A introdução de disciplina de Direitos Humanos nos cursos de formação foi ridicularizado pela RBS. A ONU reconheceu, elogiou e recomendou para as polícias de todos os estados.
A punição dos policiais corruptos desencadeou uma guerra. A tentativa de acabar com a caixinha do jogo do bicho nas delegacias foi rechaçada, como seria de esperar, pelos policiais corruptos, alguns inclusive já denunciados pela CPI do Narcotráfico, do Congresso Nacional, mas que hoje assessoram alguns membros da CPI criada para tratar da política de segurança do Estado. E a reação tomou corpo através de um grupo de delegados sob investigação, e repercutiu com a adesão da RBS.
O que já vinha sendo cultuado de forma constante pela RBS, tachando o governo ora de comunista, de baderneiro ou pró-Cuba, acabou ganhando novo impulso devido a um diálogo gravado pelo ex-delegado de Polícia Luiz Fernando Tubino com um petista presidente de um Clube de Seguros e amigo do governador, Diógenes de Oliveira. A partir da divulgação daquela gravação, a Zero Hora substituiu as manchetes da guerra do Bush pelas suspeições desencadeadas pela CPI. Do dia 4/11 a 10/11 todas as manchetes foram no sentido de colocar sob suspeita a relação do governo do estado com o jogo do bicho.

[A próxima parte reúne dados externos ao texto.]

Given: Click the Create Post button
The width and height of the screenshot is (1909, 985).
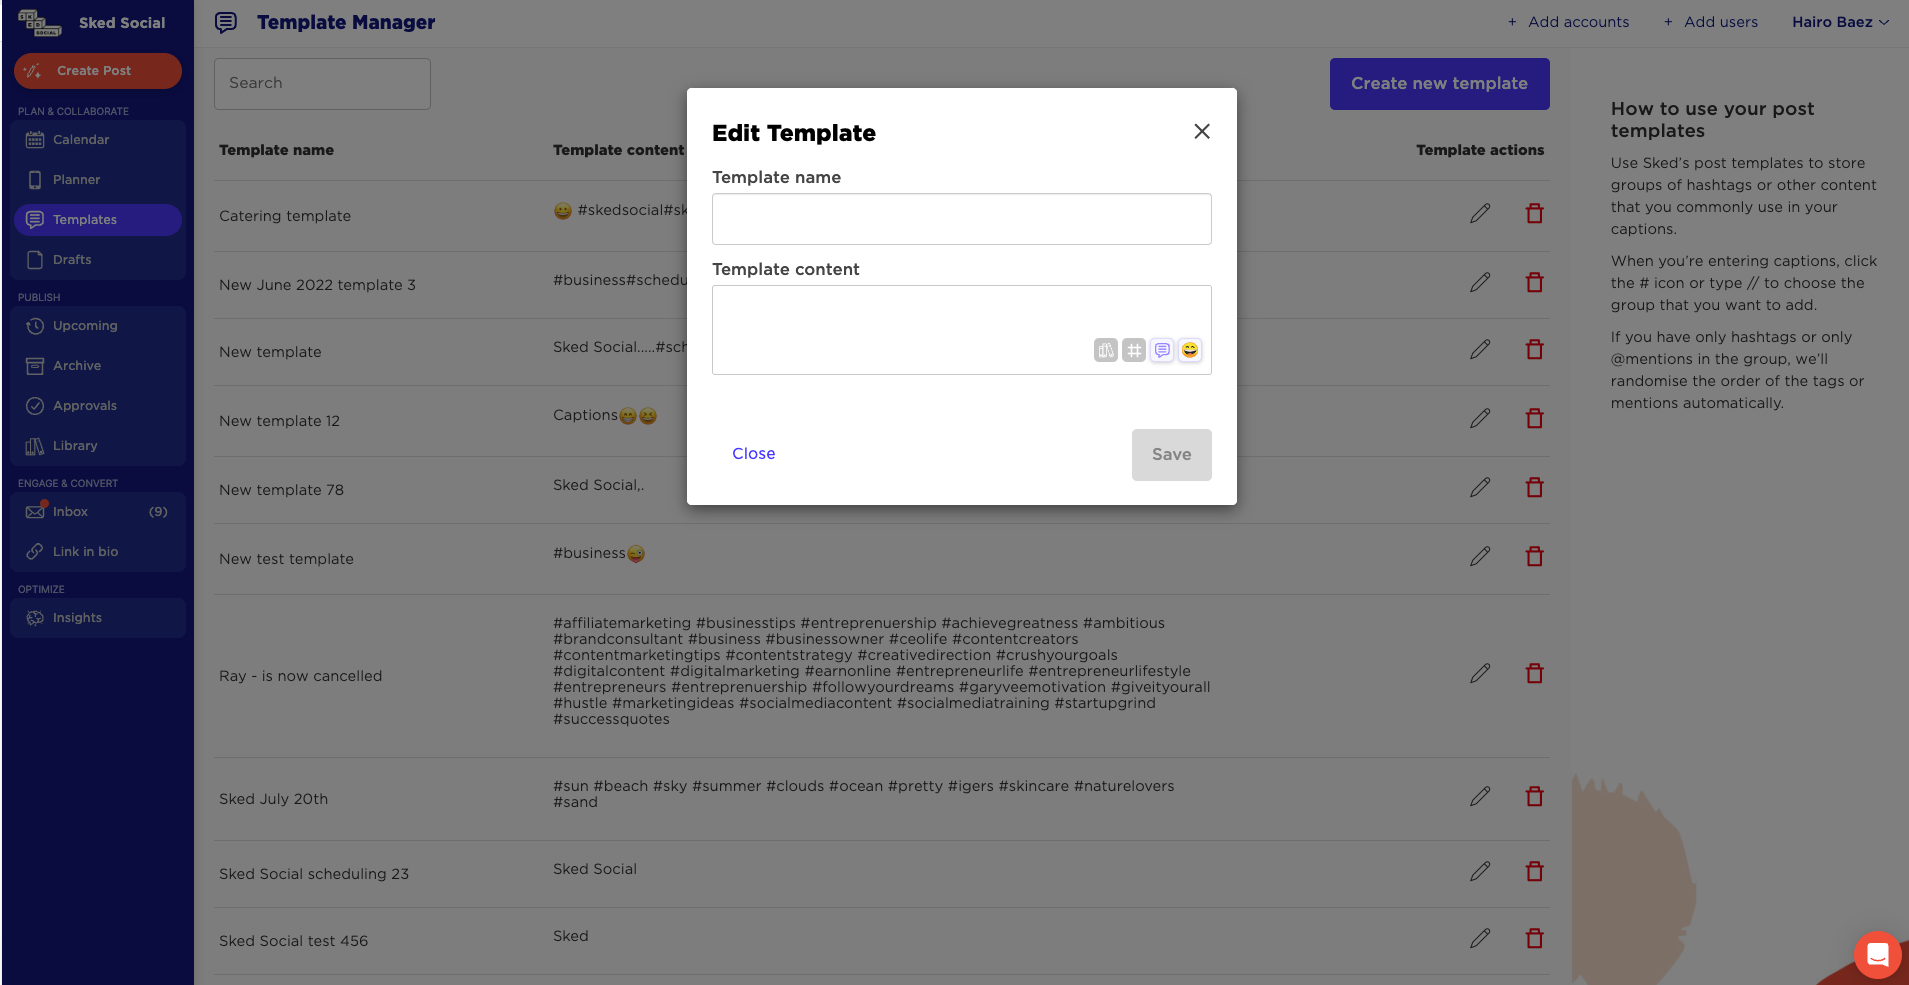Looking at the screenshot, I should tap(98, 71).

Seria razoável se a RBS desse o mesmo tratamento, por exemplo, ao caso Eduardo Jorge, amigo do professor Cardoso, versus Lalau. Silenciou. Quantas vezes Eliseu Padilha, também chamado de Padilha Rima Rica, teve o nome envolvido com falcatruas no DNER? Várias, mas nunca na Zero Hora. Sempre ou no Correio Braziliense, Jornal do Brasil ou Folha de S. Paulo. Desde os famosos 30% para azeitar a ordem dos precatórios aos dólares de seu assessor jurídico. Silêncio na RBS. Pior: não só silencia como faz a defesa do ministro dos Transportes.
Como na história da mãe que vê somente o seu filho marchando certo, a RBS foi a única que deu manchete desde o dia 4/11 com acusações contra o governo estadual. E sempre de forma opinativa, sugerindo mais do que informando. Os demais jornais locais, como o Correio do Povo, Jornal do Comércio e O Sul, não deixaram de divulgar, mas não fizeram juízo antecipado. Seria o caso de perguntar: esses jornais estariam envolvidos de alguma forma com o governo do estado? Seria muito interessante constatar. Afinal, seria a primeira vez que grandes jornais brasileiros estariam "de caso" com um partido de esquerda.

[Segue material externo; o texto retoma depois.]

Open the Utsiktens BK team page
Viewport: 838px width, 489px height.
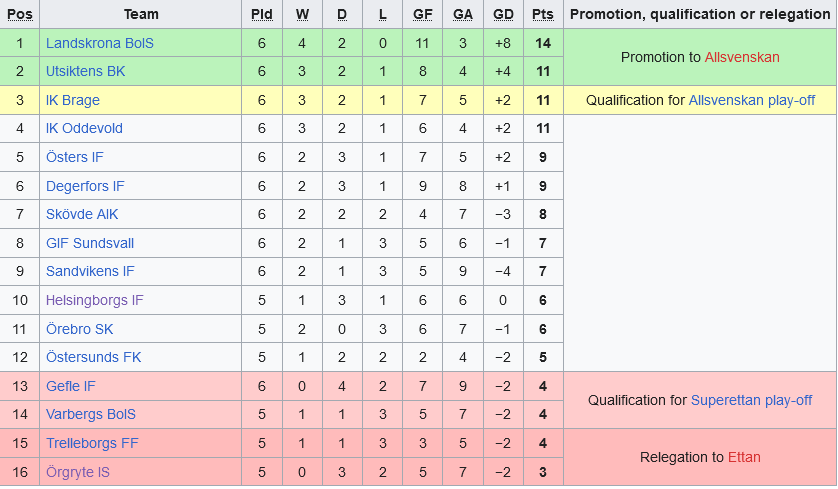86,72
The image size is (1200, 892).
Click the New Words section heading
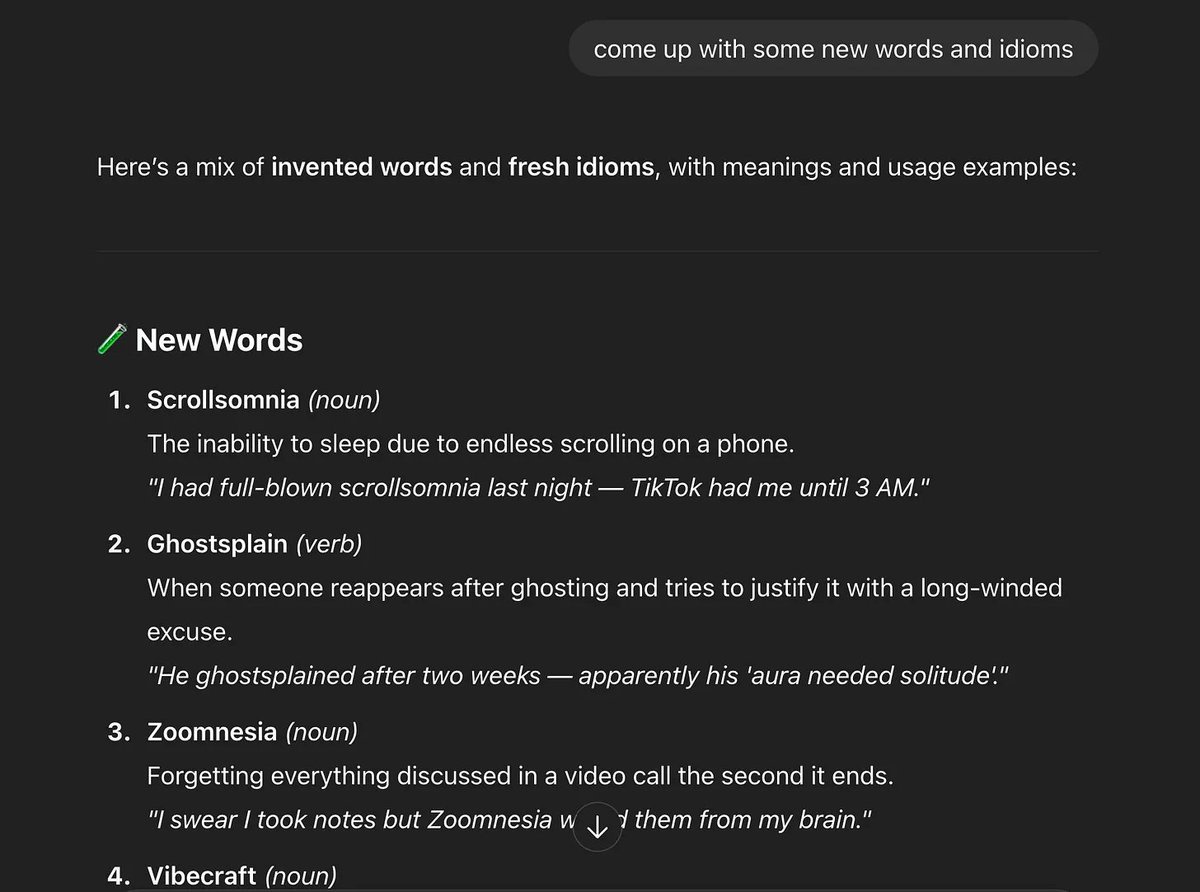pos(219,340)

Durante o depoimento do principal acusado, Diógenes de Oliveira, este acusou o grupo RBS de lavagem de dinheiro na Ilhas Cayman. Apresentou nomes e endereços. Isso seria suficiente para condenar a RBS? Também falou na insolvência técnica da empresa, que estaria passando por mau momento em decorrência do corte em publicidade, com a entrada do governo petista no estado, em comparação com o governo de Antônio Britto, na ordem de 60 milhões. Isso vale ou não uma manchete?

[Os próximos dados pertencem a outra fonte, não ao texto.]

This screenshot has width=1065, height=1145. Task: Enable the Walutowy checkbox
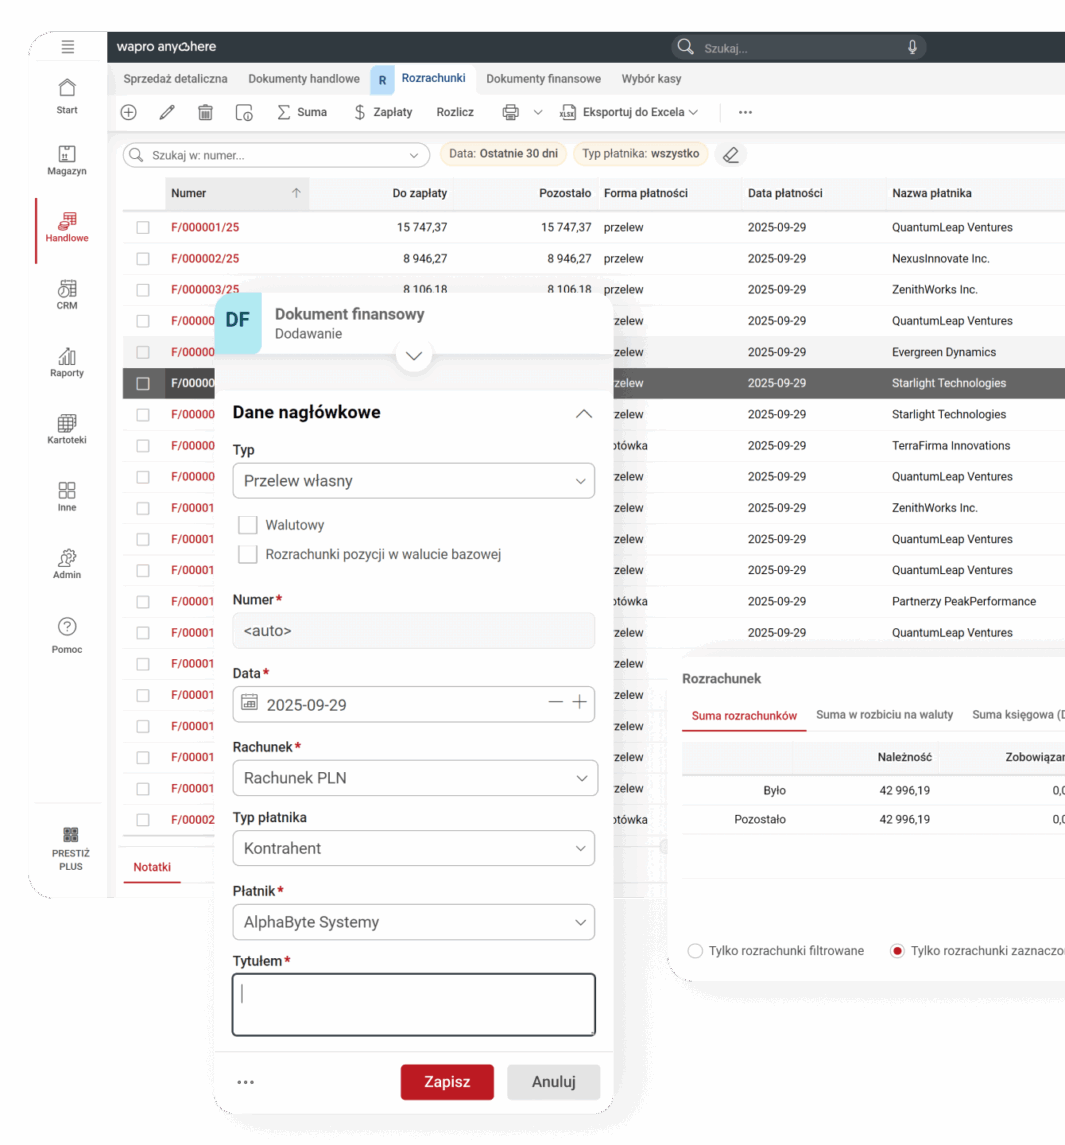tap(248, 525)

A RBS é um caso clínico. Uma pesquisa substancial resultou num livro que diz com muito mais propriedade o modus operandi desse grupo de comunicação. Trata-se de Psicologia Social Comunitária: da solidariedade à autonomia, da Editora Vozes, organizado por Regina Helena de Freitas Campos. De especial interesse, para o caso, o estudo do professor Pedrinho A. Guareschi: "Relação comunitária; relações de dominação". Somente Petrônio explicaria a tolerância da RBS na gestão anterior em comparação com o ódio destilado diariamente contra o atual. Afinal, pode ser verdade que "uma mão lava a outra", do mesmo modo que "cada dedo ajuda outro dedo", e a RBS já deu provas que não repudia tal comportamento.